Dieci dal punto di vista simbolico è la pienezza: quindi significa tutti. Anche noi. Un messaggio o meglio un monito universale che si espande nello spazio-tempo. Tutti siamo in qualche modo lebbrosi, cioè peccatori. A quel tempo la lebbra era considerata un giusto castigo di Dio per punire una persona profondamente peccatrice.
Quindi Luca ci mette in guardia dal sentirci a posto. Tra i dieci poi c’è un samaritano, la peggior categoria di persone del tempo e gli altri nove evidentemente sono giudei.
Quasi a dire.. il mondo non è diviso tra buoni e cattivi.. tra credenti e non credenti, tra bravi e devoti e lazzaroni. Tutti..
Una cosa bella è che vanno assieme, solidali nel male ma non a chiedere guarigione.. ma solo compassione.

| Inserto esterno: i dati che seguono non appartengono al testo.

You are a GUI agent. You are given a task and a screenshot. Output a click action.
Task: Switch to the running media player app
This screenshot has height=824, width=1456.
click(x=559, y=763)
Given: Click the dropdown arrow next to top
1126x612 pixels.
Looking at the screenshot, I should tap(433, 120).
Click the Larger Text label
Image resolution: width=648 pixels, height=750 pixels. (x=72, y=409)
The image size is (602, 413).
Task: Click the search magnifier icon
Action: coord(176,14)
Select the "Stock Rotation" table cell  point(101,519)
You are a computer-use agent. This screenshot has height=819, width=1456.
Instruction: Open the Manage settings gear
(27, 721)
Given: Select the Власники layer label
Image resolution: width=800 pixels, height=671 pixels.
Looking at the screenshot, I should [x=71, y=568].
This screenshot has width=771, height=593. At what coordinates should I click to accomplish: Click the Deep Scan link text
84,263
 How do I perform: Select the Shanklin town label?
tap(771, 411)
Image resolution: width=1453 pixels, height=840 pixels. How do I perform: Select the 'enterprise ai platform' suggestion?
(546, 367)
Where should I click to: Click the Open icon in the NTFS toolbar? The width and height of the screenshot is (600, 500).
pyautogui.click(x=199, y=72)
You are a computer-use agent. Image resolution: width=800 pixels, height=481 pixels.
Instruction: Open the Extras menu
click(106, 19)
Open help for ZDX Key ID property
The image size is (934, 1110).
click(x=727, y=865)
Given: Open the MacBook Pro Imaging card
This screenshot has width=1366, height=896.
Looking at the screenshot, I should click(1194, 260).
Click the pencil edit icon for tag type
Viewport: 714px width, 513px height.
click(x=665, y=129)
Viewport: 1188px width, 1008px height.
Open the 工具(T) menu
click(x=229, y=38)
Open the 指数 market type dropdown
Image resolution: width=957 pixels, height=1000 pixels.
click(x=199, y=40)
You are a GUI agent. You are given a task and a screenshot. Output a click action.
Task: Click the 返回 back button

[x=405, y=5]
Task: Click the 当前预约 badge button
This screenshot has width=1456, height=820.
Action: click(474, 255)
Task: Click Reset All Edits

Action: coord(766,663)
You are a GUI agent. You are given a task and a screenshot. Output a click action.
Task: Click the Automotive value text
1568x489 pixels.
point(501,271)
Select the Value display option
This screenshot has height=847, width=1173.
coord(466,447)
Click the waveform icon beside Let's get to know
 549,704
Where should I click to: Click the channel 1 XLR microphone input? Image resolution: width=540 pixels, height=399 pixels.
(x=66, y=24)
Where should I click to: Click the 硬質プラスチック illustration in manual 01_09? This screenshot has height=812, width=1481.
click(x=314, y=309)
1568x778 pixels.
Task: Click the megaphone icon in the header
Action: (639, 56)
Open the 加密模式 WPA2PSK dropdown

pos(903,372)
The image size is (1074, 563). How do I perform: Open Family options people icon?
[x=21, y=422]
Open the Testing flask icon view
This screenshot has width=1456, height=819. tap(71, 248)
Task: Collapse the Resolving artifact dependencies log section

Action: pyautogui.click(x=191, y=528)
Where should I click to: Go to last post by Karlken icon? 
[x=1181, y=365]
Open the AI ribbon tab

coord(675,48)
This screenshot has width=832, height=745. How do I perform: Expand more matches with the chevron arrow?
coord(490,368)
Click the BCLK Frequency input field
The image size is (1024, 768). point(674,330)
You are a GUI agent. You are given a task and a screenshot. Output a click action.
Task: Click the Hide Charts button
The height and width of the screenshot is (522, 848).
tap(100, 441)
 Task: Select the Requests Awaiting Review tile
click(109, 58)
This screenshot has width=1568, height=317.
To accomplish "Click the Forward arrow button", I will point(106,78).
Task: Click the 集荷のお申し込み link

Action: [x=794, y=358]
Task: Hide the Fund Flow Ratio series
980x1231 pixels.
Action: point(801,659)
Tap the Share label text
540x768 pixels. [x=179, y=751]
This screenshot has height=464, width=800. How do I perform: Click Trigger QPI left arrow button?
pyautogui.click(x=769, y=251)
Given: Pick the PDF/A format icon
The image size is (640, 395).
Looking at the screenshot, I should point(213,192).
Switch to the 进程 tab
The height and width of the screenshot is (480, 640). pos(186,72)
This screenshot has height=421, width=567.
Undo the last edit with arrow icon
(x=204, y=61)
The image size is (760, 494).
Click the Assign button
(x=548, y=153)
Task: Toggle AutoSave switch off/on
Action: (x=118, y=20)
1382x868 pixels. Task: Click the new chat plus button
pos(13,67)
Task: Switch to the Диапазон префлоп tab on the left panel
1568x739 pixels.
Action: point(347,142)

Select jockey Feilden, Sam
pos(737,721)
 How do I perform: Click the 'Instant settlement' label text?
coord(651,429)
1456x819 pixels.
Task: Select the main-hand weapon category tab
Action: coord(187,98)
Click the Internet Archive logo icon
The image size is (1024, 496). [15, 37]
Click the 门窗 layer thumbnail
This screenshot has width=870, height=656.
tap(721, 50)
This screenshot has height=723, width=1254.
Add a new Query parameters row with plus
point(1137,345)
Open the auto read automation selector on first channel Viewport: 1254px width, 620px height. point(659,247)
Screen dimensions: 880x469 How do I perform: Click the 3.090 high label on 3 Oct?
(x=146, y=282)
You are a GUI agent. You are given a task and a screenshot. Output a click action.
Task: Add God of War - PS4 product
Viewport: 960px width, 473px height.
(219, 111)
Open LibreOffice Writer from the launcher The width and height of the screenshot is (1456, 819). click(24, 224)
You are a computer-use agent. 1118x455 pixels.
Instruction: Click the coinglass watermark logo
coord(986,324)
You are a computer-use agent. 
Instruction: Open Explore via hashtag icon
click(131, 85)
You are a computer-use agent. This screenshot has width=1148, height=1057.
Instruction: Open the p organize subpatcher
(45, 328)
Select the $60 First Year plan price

Chiedono compassione.. bellissimo. Il lebbroso era rifiutato, allontanato, marginalizzato, escluso.
Quando mi son sentito lebbroso in vita mia? La lebbra è una terribile malattia che corrode e mangia la carne, cioè la vita.
Forse anche in noi c’è qualche lebbra che ci consuma.. un viziaccio, una immagine di noi da cui non sappiamo più uscire, una connivenza col male, un doppiofondo, un rancore che ci gestisce, l’incapacità a perdonare o perdonarci, una paura e un’ansia quindi folli che ci bloccano..
Abbiamo bisogno di compassione.. di chiederla e riprendere il cammino.. la luce tornerà. La tua fede, non Gesù.. ti ha salvato.